At the close of I Am Not Your Negro, James Baldwin, in an archival clip from 1963—with those familiar heavily lidded eyes, dragging occasionally on the last of a cigarette, articulately adlibbing in complex clauses—speaks the words that give the film (with a bit of cleaning up and restructuring) its title. "I can't be a pessimist, because I'm alive," he tells his unseen audience, but the message that he delivers scarcely seems an optimist's crowing, either: "I am forced to believe we can survive, we must survive. But the Negro in this country, the future of the Negro in this country, is precisely as bright or as dark as the future of this country. It is entirely up to the American people, and their representatives, it is entirely up to the American people […] whether they are going to face, and deal with, and embrace the stranger who they have maligned so long. What white people have to do, is try and find out in their own hearts why it was necessary to have a nigger in the first place, because I'm not a nigger, I'm a man. […] If I'm not the nigger here, and if you invented him—you white people invented him—then you have to find out why. And the future of the country depends on that, whether or not it is able to ask that question." Sandwiching that between a montage of contemporary African American portraits and Kendrick Lamar's "The Blacker the Berry" playing over the credit sequence, director Raoul Peck insists that we see that Baldwin's articulation of the problem fits our own time as much as Baldwin's. Throughout the movie—playing clips of Ferguson riots or Black Lives Matter (BLM) marches against historic footage of mid-1960s Civil Rights struggle, for example—Peck makes Baldwin a prophet for our times.
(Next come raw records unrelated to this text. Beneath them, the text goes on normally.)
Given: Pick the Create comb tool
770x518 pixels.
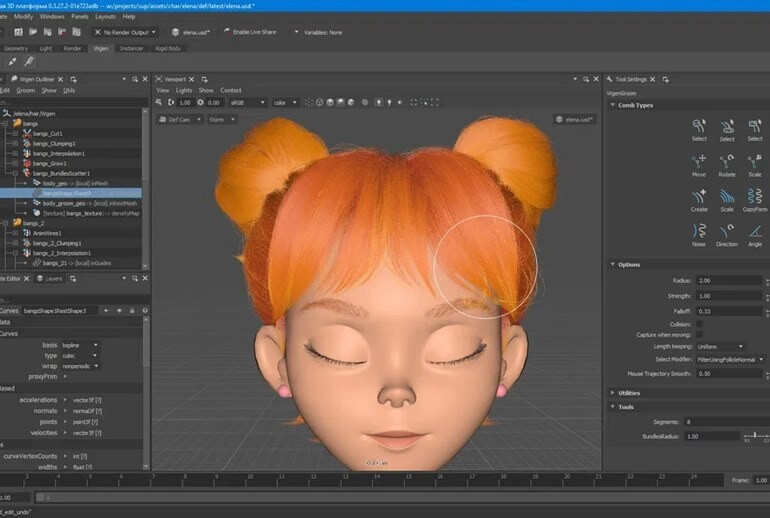Looking at the screenshot, I should [x=699, y=196].
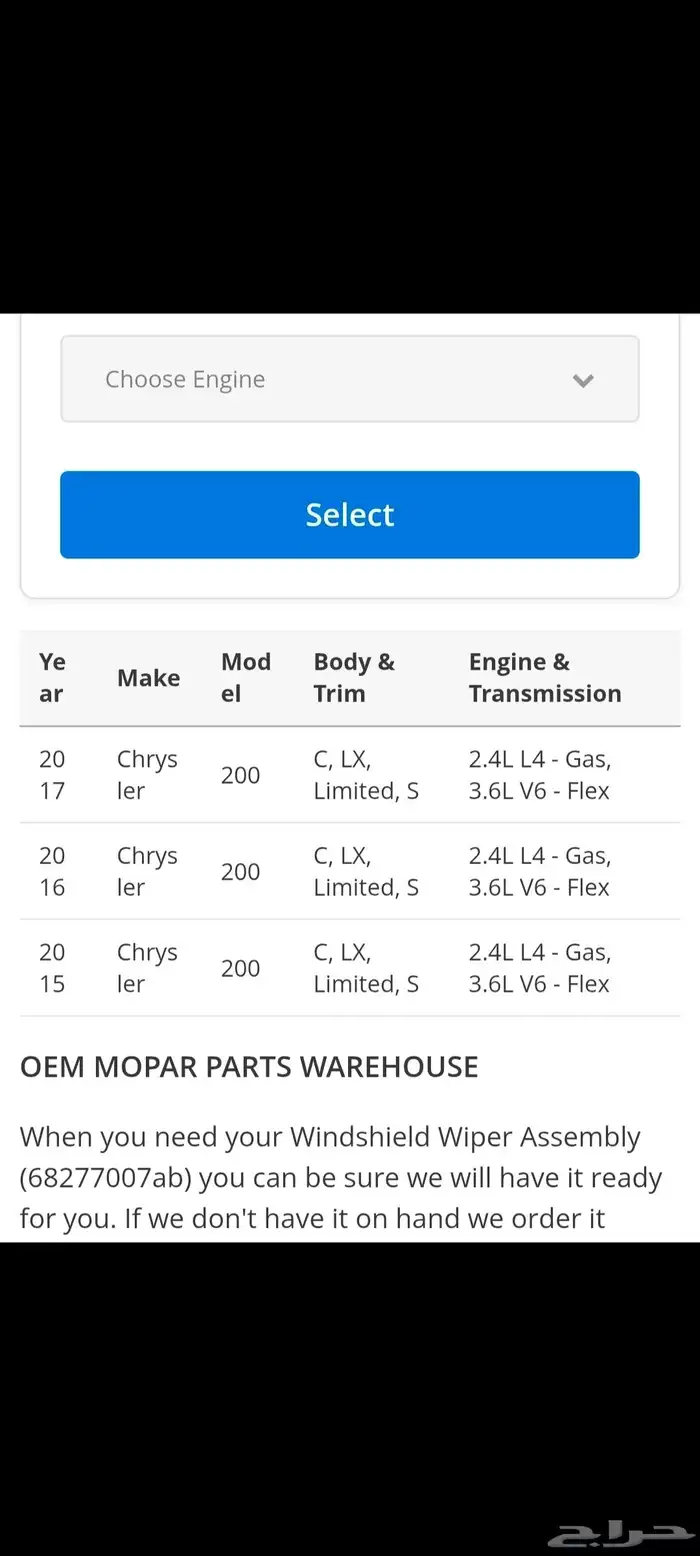The width and height of the screenshot is (700, 1556).
Task: Click the part number 68277007ab text
Action: 105,1178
And, indeed, even without Peck's film, it is clear that Baldwin has become a voice for our time as much—perhaps even more—than his own. We are in the midst of a Baldwin boom. Little of his work has ever been out of print, but with Darryl Pinckney's completion of the third and last volume of his collected works for Library of America in 2015 (Late Novels joining the two volumes Toni Morrison edited in 1998, Early Novels and Essays), his works are again fully, more comprehensively available. Jesmyn Ward's edited collection The Fire Next Time (2017) gathers eighteen different contemporary voices speaking to the problem of race in America today, but speaking through and to Baldwin's legacy (as is made clear by the title's reference to Baldwin's classic essay The Fire Next Time [1963], with its prophetic anticipation of long hot summers to come). William J. Maxwell positions Baldwin as the voice who most speaks for Black Lives Matter activists: "Baldwin reigns as the movement's literary conscience, touchstone, and pinup, its go-to ideal of the writer in arms whose social witness only enhances his artfulness." Jacqueline Woodson notes "there seems to be a Baldwin revival happening right now. Carl Hancock Rux recently staged his mesmerizing Stranger on Earth, imagining a meeting between Baldwin and vocalist Dinah Washington. Educators are battling to get Baldwin back on school curricula. Scholars and writers are rallying around his legacy. His interviews and quotes are flooding social media." In a New York Times podcast, Wesley Morris and Lenna Wortham catch the precise problem the renewed interest entails in their title, "The Tragically Chronic Relevance of James Baldwin." Baldwin remains useful because of his articulateness and forthrightness in dealing with the problem of race in America, yes, but [End Page 101] he remains useful mostly because that problem of race has not been resolved.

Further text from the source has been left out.